### WHAT IS NEEDED
Pictures aside, every line of the listing should be given again exactly.

### DATA FOR PROCESSING
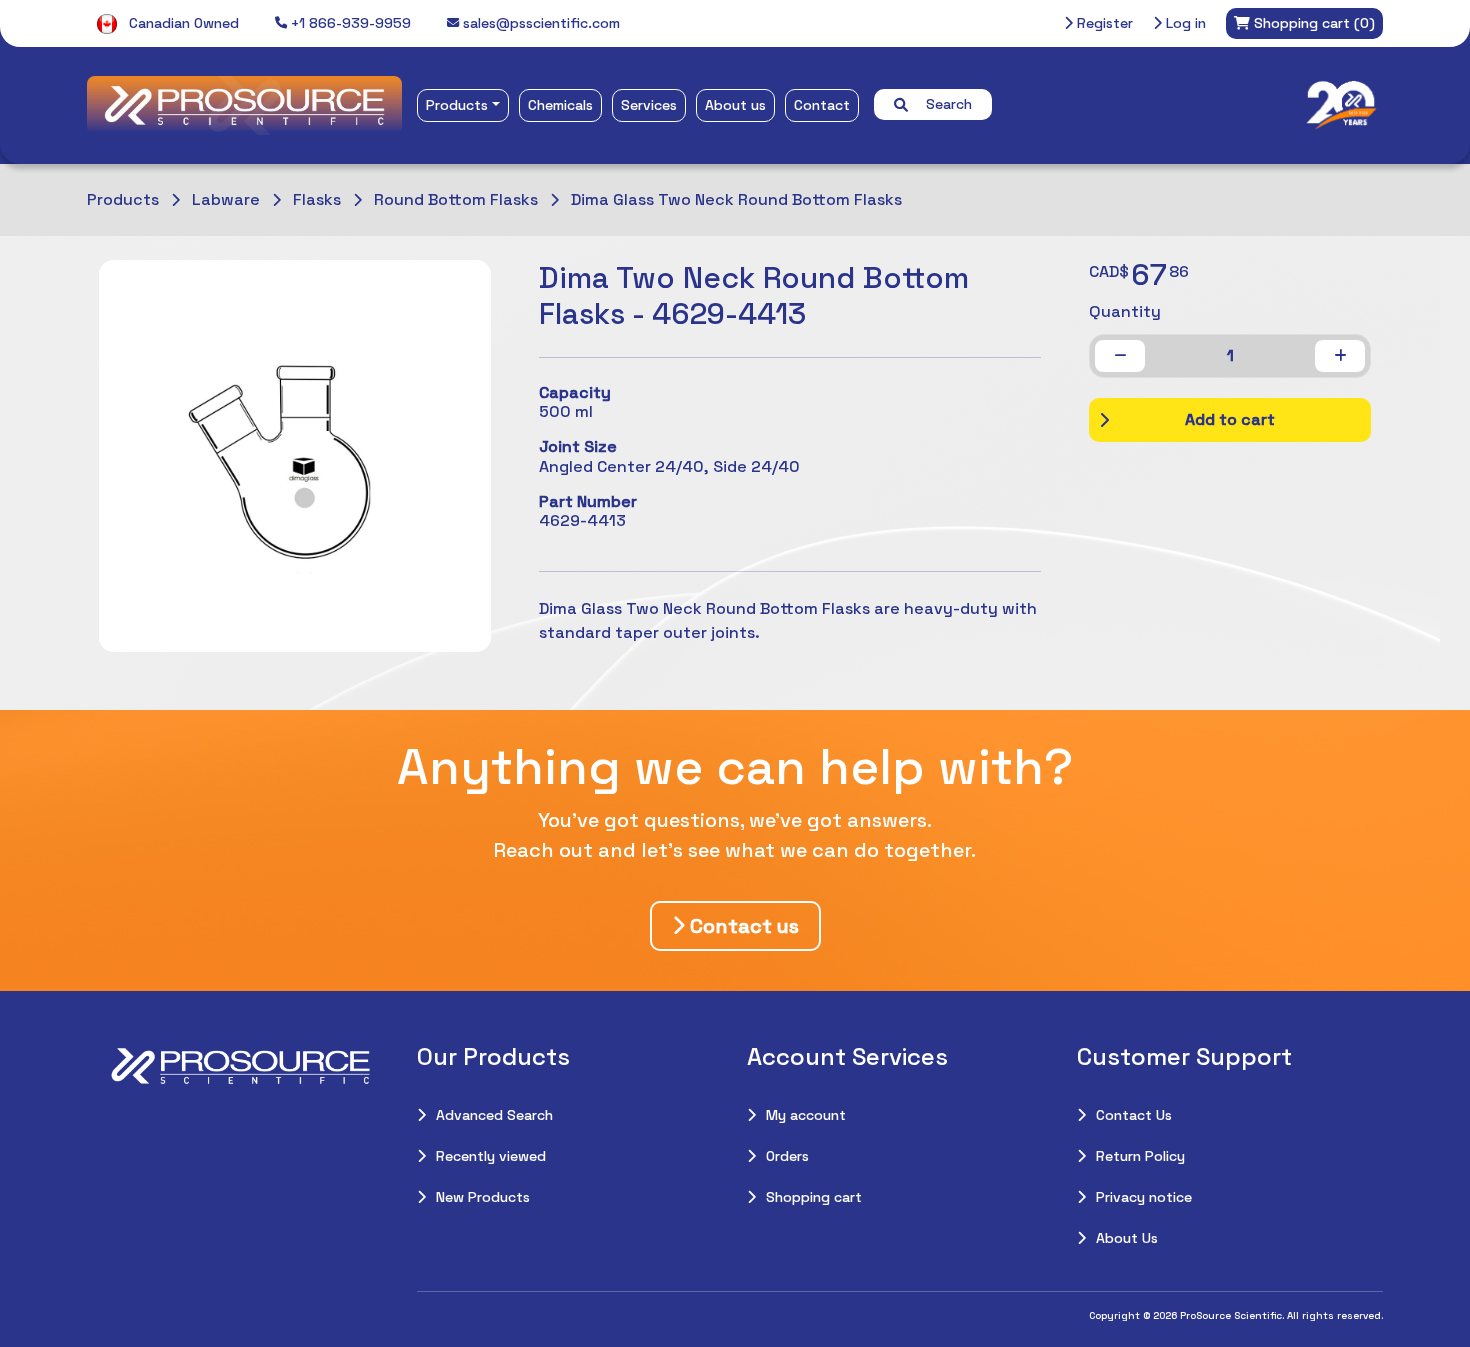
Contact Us (1134, 1115)
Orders (787, 1156)
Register (1103, 23)
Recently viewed (491, 1156)
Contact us (742, 926)
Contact (822, 105)
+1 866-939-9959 (349, 23)
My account (806, 1115)
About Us (1127, 1238)
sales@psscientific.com (539, 23)
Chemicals (560, 105)
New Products (483, 1197)
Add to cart (1230, 419)
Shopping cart (814, 1197)
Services (649, 105)
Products (457, 105)
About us (735, 105)
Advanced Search (494, 1115)
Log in (1184, 23)
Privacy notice (1144, 1197)
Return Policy (1140, 1156)
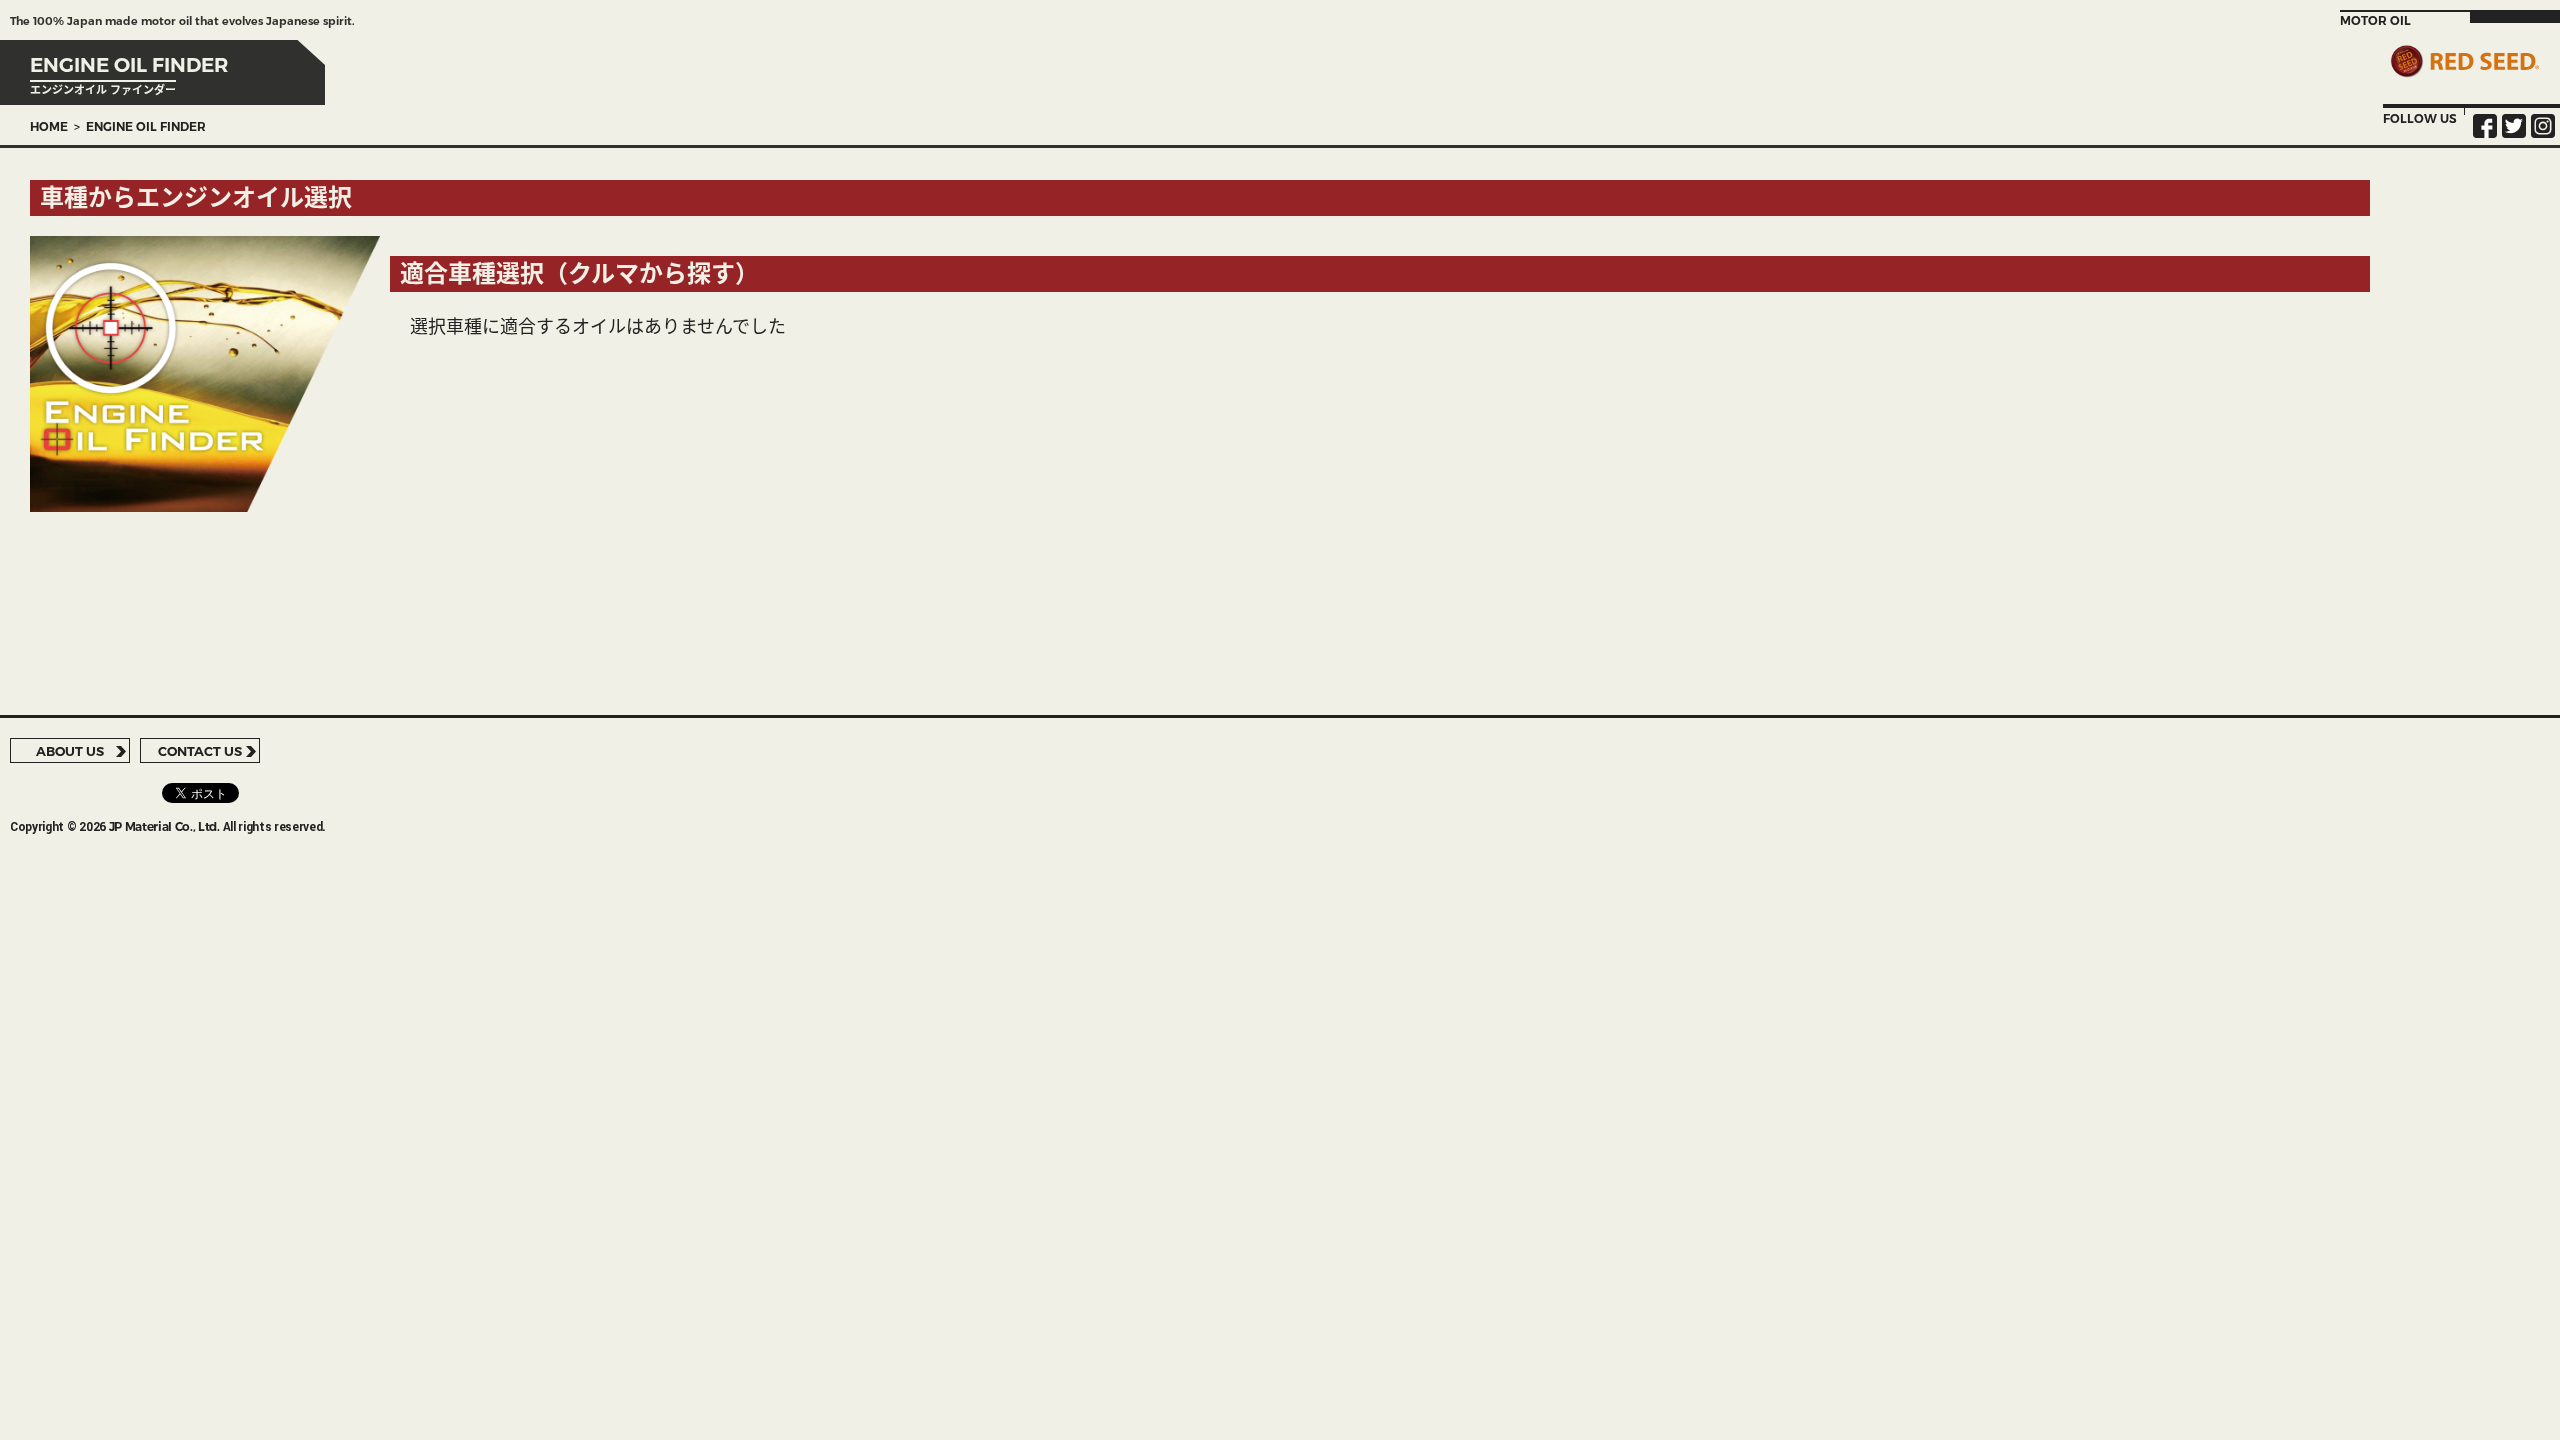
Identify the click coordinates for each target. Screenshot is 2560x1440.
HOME (49, 126)
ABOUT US (70, 751)
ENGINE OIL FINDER (146, 126)
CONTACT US (200, 751)
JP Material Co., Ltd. (164, 826)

### SOLVED EXERCISE
Contact Us (1134, 1115)
Orders (787, 1156)
Register (1103, 23)
Recently viewed (491, 1156)
Contact us (742, 926)
Contact (822, 105)
+1 866-939-9959 (349, 23)
My account (806, 1115)
About Us (1127, 1238)
sales@psscientific.com (539, 23)
Chemicals (560, 105)
New Products (483, 1197)
Add to cart (1230, 419)
Shopping cart (814, 1197)
Services (649, 105)
Products (457, 105)
About us (735, 105)
Advanced Search (494, 1115)
Log in (1184, 23)
Privacy notice (1144, 1197)
Return Policy (1140, 1156)
Identify the click coordinates for each target. Screenshot is 2560x1440.
HOME (49, 126)
ABOUT US (70, 751)
ENGINE OIL FINDER (146, 126)
CONTACT US (200, 751)
JP Material Co., Ltd. (164, 826)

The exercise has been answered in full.